1 fevereiro 2010
A Lei Rouanet criou o modelo de financiamento cultural mais injusto do planeta. As grandes empresas deixam de pagar impostos em troca de patrocinar espetáculos inacessíveis à maioria da população.
Muitos bancos construíram teatros e centros culturais elitistas, fizeram pose de bacana e literalmente se lixaram para a plateia. É revoltante.
Ano passado, 80% dos recursos aplicados foram para a região Sudeste, com 60% para Rio de Janeiro e São Paulo. Do total de investimentos, 50% foram destinados a apenas 3% dos autores de projetos. Concentração total. Patotinha.
O governo agora enviou um novo projeto para o Congresso. Quer acabar com a mamata da renúncia fiscal sem contrapartida. Nada daquela obscenidade de dar R$ 8 milhões para o Cirque du Soleil cobrar ingressos “populares” de R$ 350.

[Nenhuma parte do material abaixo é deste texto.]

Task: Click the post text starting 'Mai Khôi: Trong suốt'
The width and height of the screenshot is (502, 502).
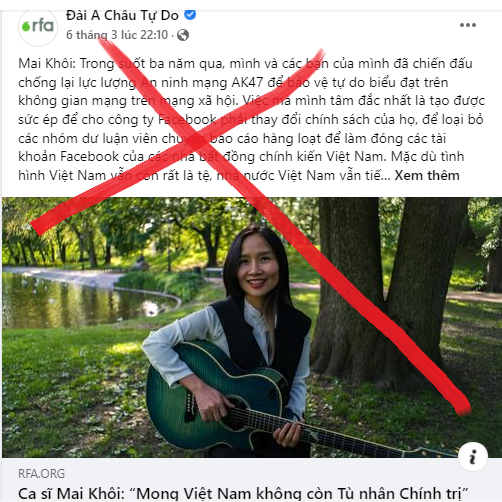Action: tap(251, 119)
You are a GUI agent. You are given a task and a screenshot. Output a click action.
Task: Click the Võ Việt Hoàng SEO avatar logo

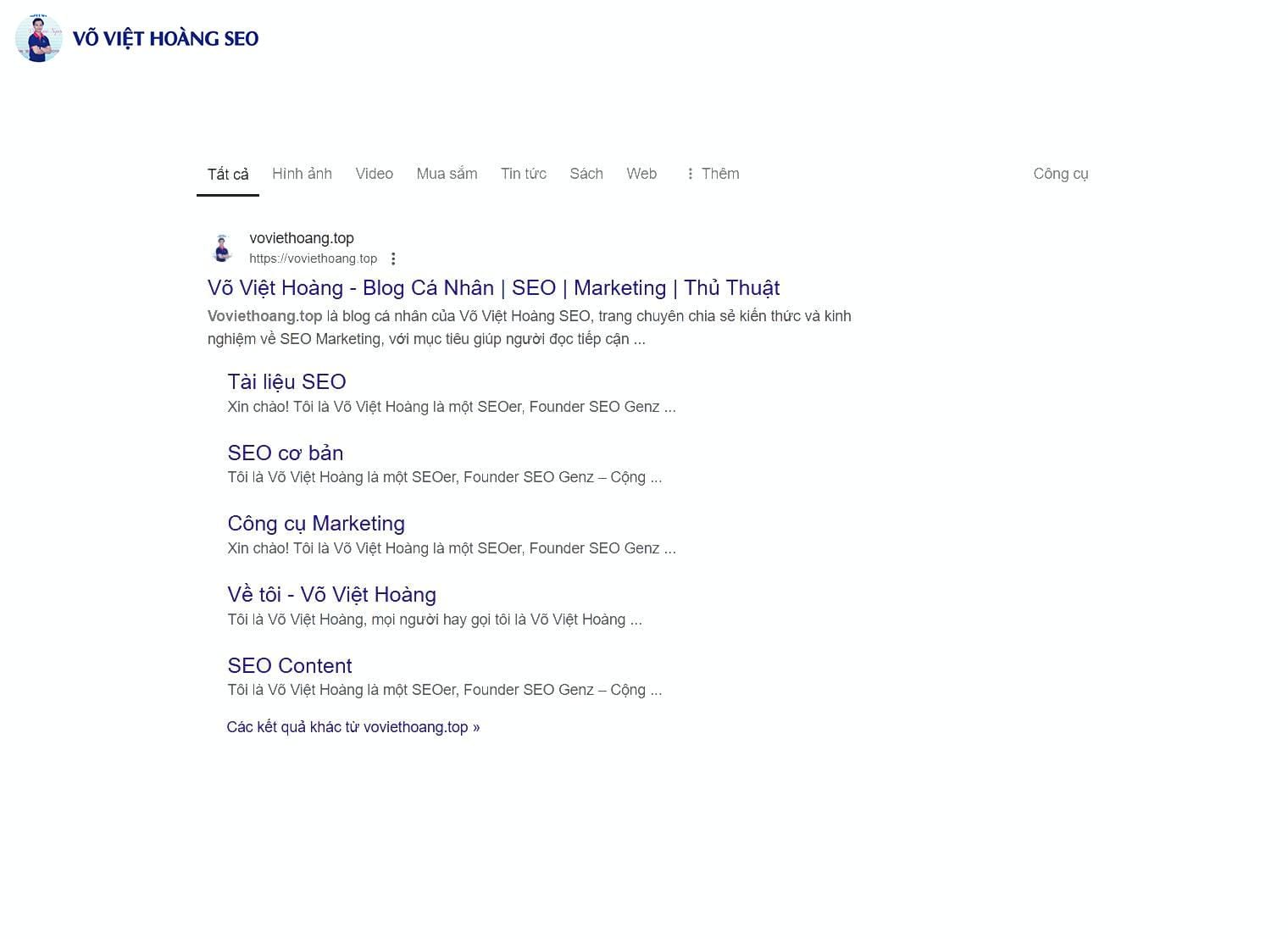(39, 39)
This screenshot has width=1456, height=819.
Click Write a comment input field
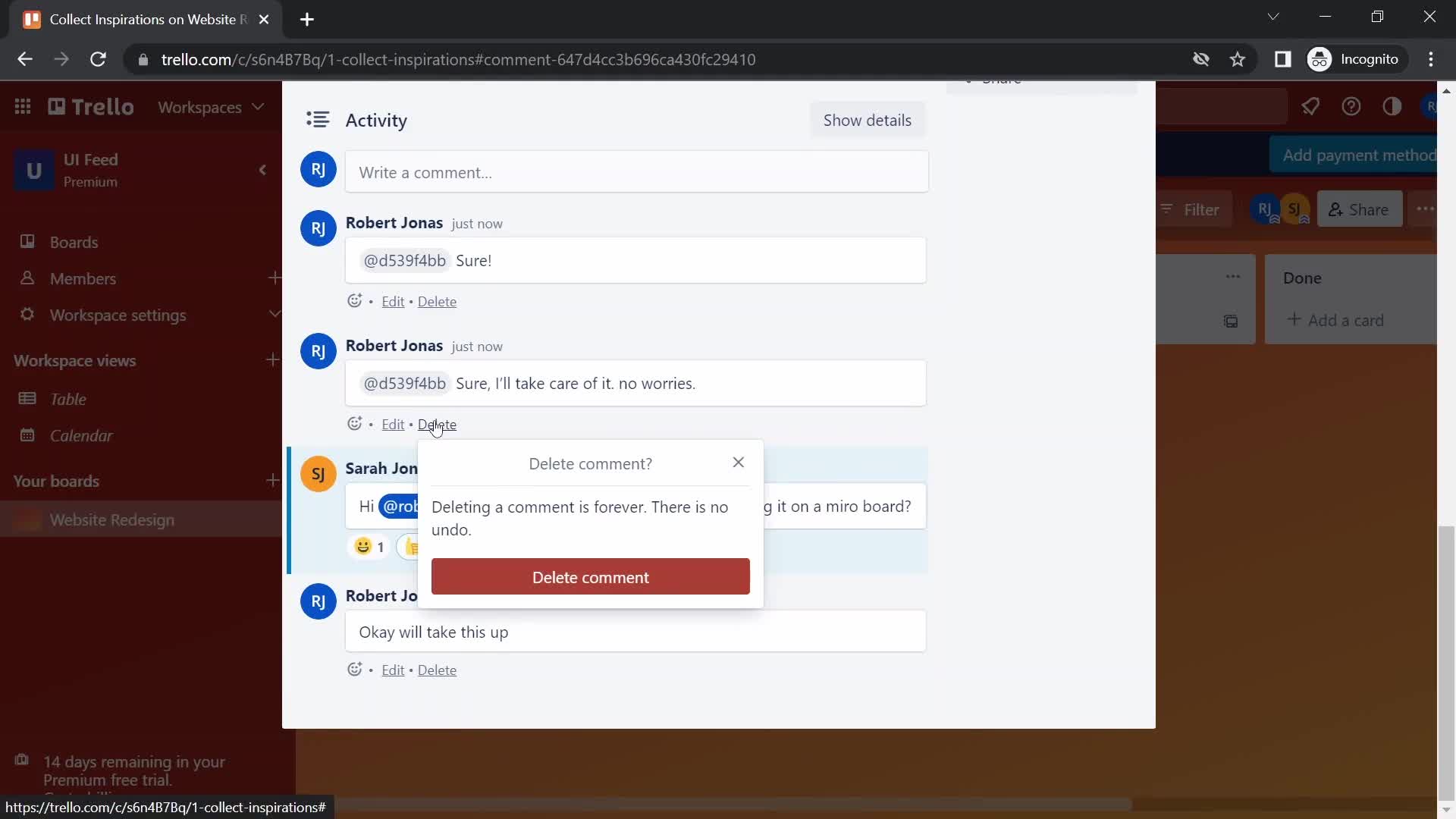pyautogui.click(x=637, y=172)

Outra grande mudança é o fortalecimento do Fundo Nacional de Cultura. A ideia é distribuir R$ 8 milhões diretamente aos produtores culturais, sem intermediários. Uia.
Se alguma empresa quiser investir em cultura, que pague algum preço por isso. Não existirá mais renúncia de 100%. Vão ser 80%, 60% ou 40%. E nada de estampar marcas ou logotipos.
Tudo muito lindo. Mas se preparem que a chiadeira vai ser grande. Vão dizer que isso é dirigismo cultural, que o governo vai apadrinhar seus queridinhos, blábláblá.
Vai melhorar, dá para garantir. É só ficar de olho nas comissões que seriam formadas para definir o destino do dinheiro.
Eu sugiro que todos acompanhem a tramitação desse projeto. Não dá para ficar assistindo à briga de camarote. Na verdade, nem da arquibancada. Se marcar touca, vamos continuar todos do lado de fora.